Part 5: Which of these security problems do I need to care about?

If you just showed up here, go back and start at the intro post, you’ll want the missing context before reading this article. Or not, I mean, whatever.

I’ve spent the last few posts going over the challenges of security scanners. I think the most important takeaway is we need to temper our expectations. Even a broken clock is right twice a day. So assuming some of the security flaws reported are real, how can we figure out what we should be paying attention to?

I ran the scan

If you ran a security scanner, running it is the easy part. What you do with the results of your scan is a challenge. I’ve seen teams just send the scan along to the developers without even looking at it. Never do this. This tells your developers two very important thing. 1) You think your time is worth more than theirs. 2) You aren’t smart enough to parse the scan. Even if one or both of these are true, don’t just dump these scans on someone else. If you ran it, you own it. Suddenly that phone book of a scan is more serious.

When you have the result of any security report, automated or human created, how you deal with the results depends on a lot of factors. Every organization has different process, different resources, and different goals. It’s super important to keep in mind the purpose of your organization, resolving security scan reports probably isn’t one of them. Why did you run this scan in the first place? If you did it because everyone else is doing it, reading this blog series isn’t going to help you. Fundamentally we want to run these scanners to make our products and services more secure. That’s the context we should read these reports. Which of these findings make my product or service less secure? And which findings should I fix to make it more secure?

Saved entries
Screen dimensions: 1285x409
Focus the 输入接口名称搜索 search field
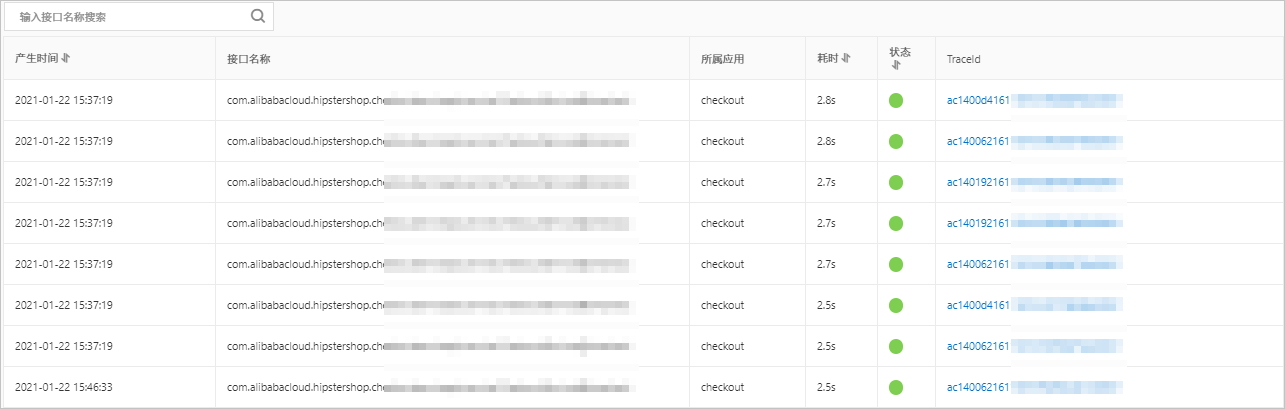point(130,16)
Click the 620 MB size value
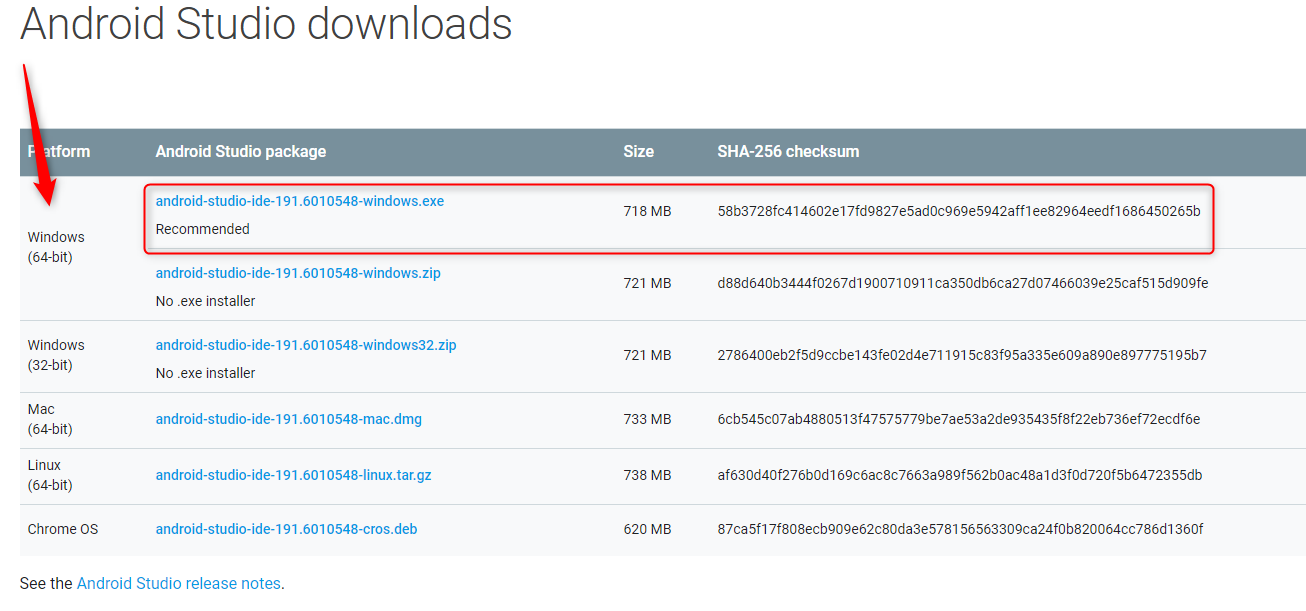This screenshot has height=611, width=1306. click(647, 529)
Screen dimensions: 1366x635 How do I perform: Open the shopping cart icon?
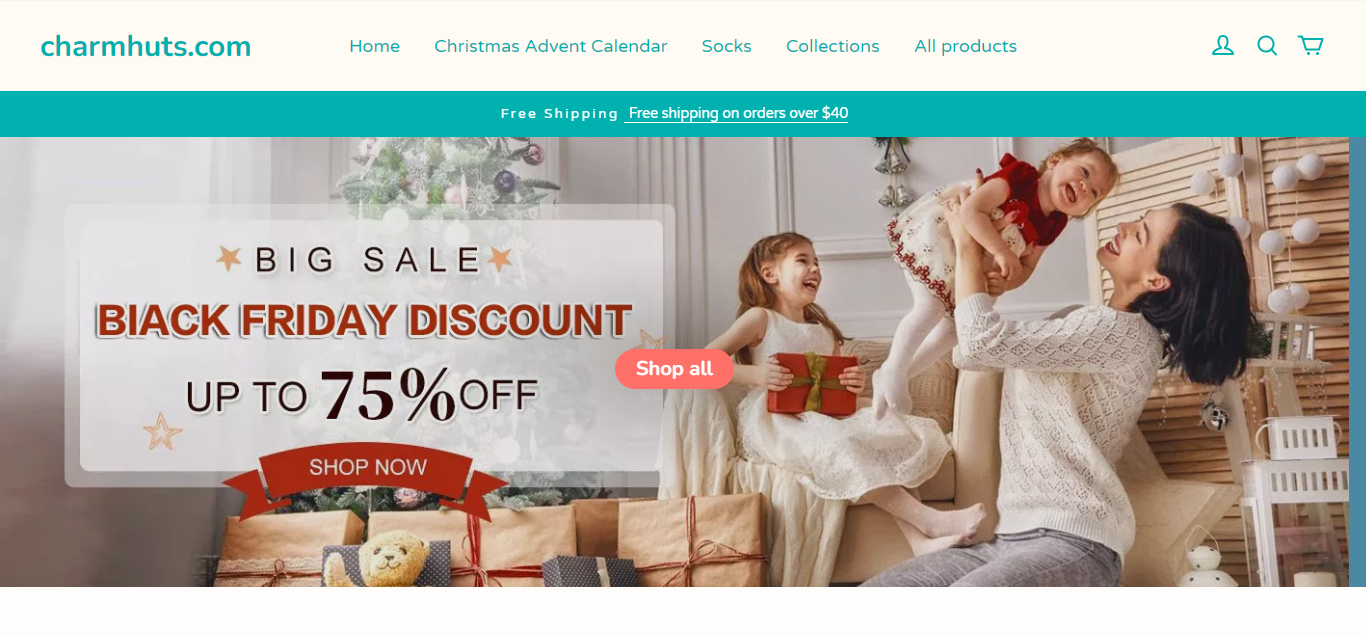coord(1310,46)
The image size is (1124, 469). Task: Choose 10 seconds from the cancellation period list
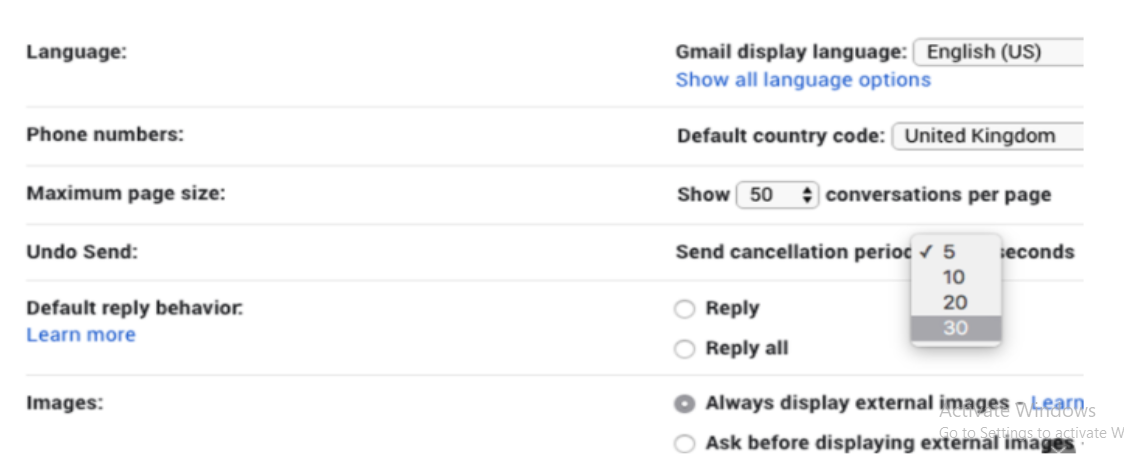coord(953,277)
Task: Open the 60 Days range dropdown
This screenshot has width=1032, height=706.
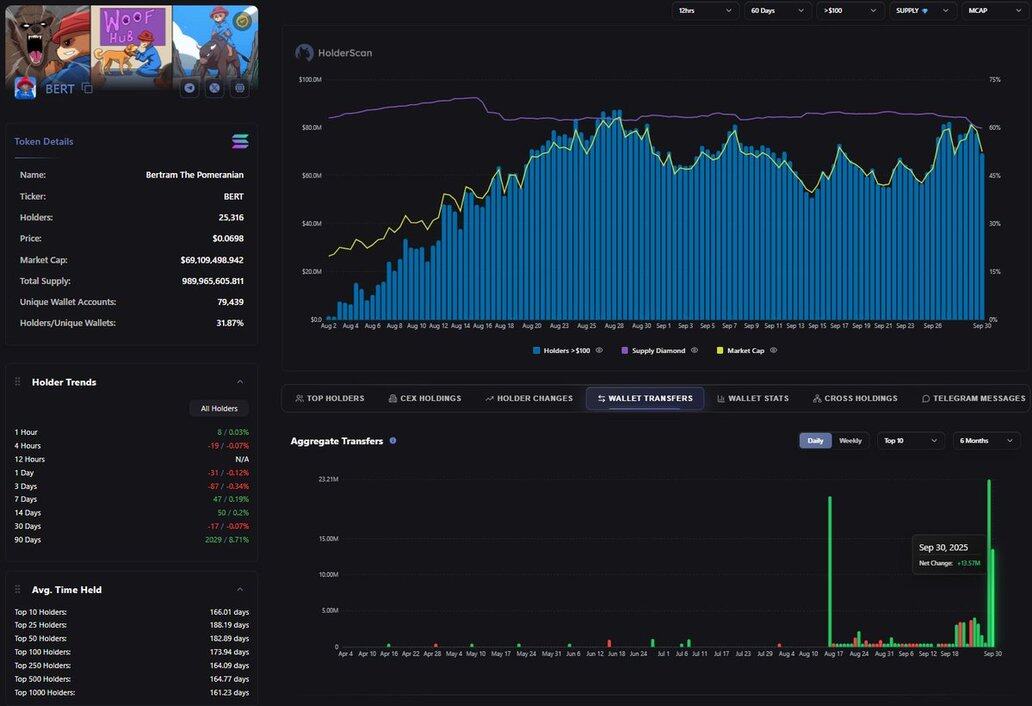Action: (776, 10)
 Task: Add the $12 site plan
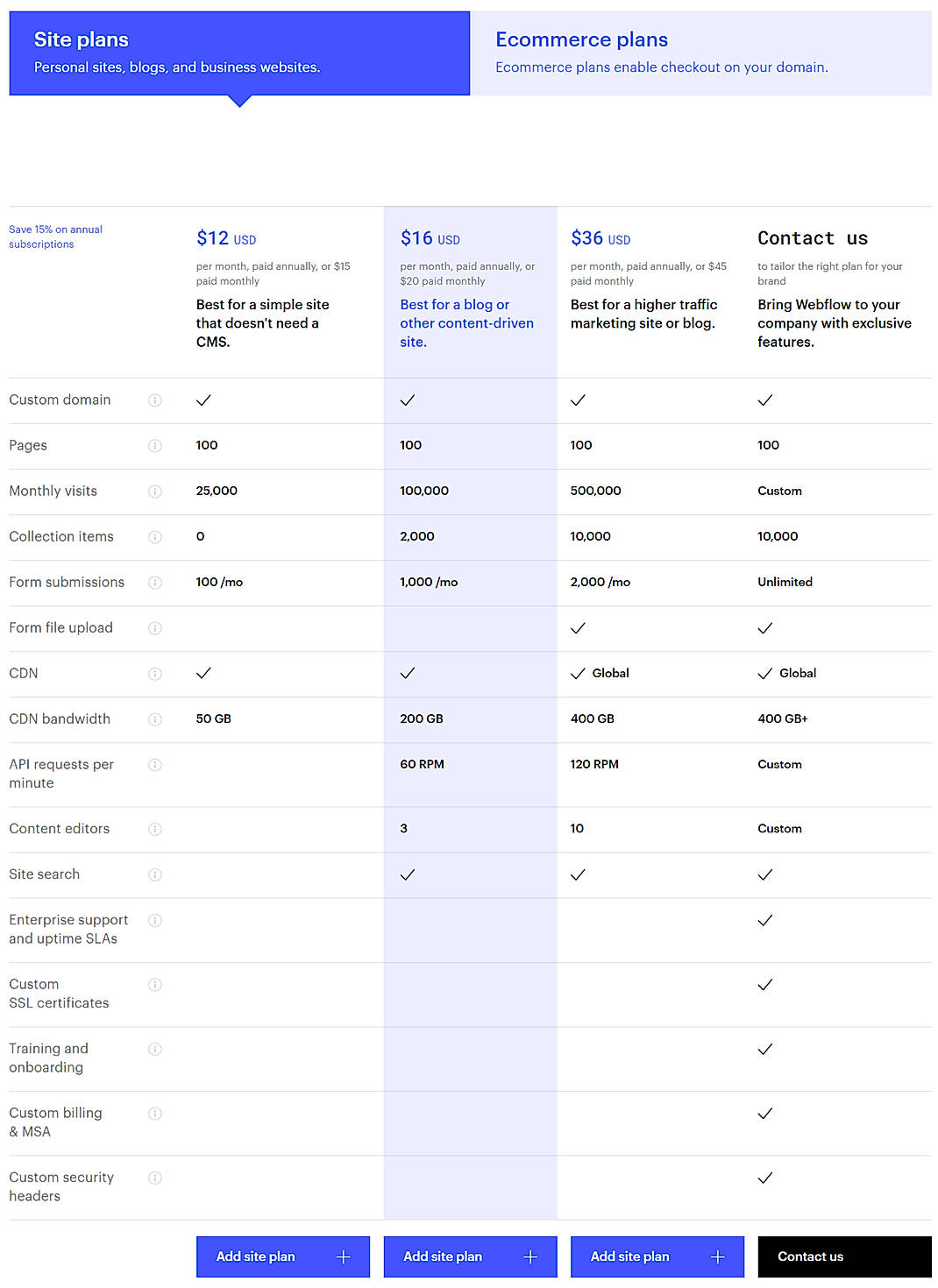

Requirement 1:
Decide whether each statement agrees with the post on security scan results, answering yes or no and quoting the deciding words: (a) The author advises sending scan results to developers without reviewing them first. (b) Organizations differ in process, resources, and goals. (c) Resolving security scan reports is probably the purpose of your organization.
Requirement 2:
Summarize the post on security scan results in two sentences.
Requirement 3:
Carry on the post about security scan results from where it stops.

Written response 1:
(a) No: "Never do this."
(b) Yes: "Every organization has different process, different resources, and different goals."
(c) No: "resolving security scan reports probably isn’t one of them."

Written response 2:
After covering the challenges of security scanners, the post asks how to tell which reported flaws deserve attention, warns against passing scans to developers without looking at them, and says that whoever runs a scan owns it. It notes that handling any security report depends on an organization's process, resources, and goals, and says scans should be read by asking which findings make a product or service less secure and which to fix.

Written response 3:
I was given a scan

If you were given a scan, good luck. As I mention in the previous section. If you were given one of these scans and it’s pretty clear the person giving it to you didn’t read it, there’s nothing wrong with pushing back by asking for some clarification. There’s nothing more frustrating than someone handing you a huge scan with the only comment being “please fix”. As we’ve covered at length, a lot (almost all) of these results are going to be false positives. Now you have to weed through someone else’s problem and try to explain what’s happening.

I’ve seen cases where a groups claim they can’t run an application unless the scan comes back clean. That’s not a realistic goal. I would compare it to only buying computers that don’t crash. You can have it as a requirement, but you aren’t going to find one no matter how hard you try. Silly requirements lead to silly results.

Falsifying false positives

If you ran the scan or you were handed a scan, one of the biggest jobs will be figuring out which results are false positives. I don’t know of a way to do this that isn’t backbreaking manual labor. Every finding has a number of questions that you have to answer “yes” to in order for the finding to matter.

  1. Do you actually include the vulnerable dependency?
  2. Is version you’re using is affected by the issue?
  3. Are you use the feature in your application?
  4. Can attackers exploit the vulnerability?
  5. Can attackers use the vulnerability to cause actual harm?

As humans it’s hard work to do these steps, it’s likely you can’t do them by yourself. Find some help, don’t try to do everything yourself.

One really important thing to do as you are answering these questions is to document your work. Write down as much detail as you can because in three months you’re not going to remember any of this. Also, don’t use whatever scanner ID you get from the vendor, use the CVE ID. Every scanner should be reporting CVE IDs (if they don’t, that’s a bug you should report). Then if you run a second scanner you can know right away if something has already been investigated since you’ve already documented the CVE ID. Using only scanner IDs isn’t useful across vendors.

Parsing the positive positives

Let’s make the rather large leap from running a scan to having some positive positives to deal with. The false positives have been understood, or maybe the scanners have all been fixed so there aren’t any false positives! (har har har) Now it’s time to deal with the actual findings.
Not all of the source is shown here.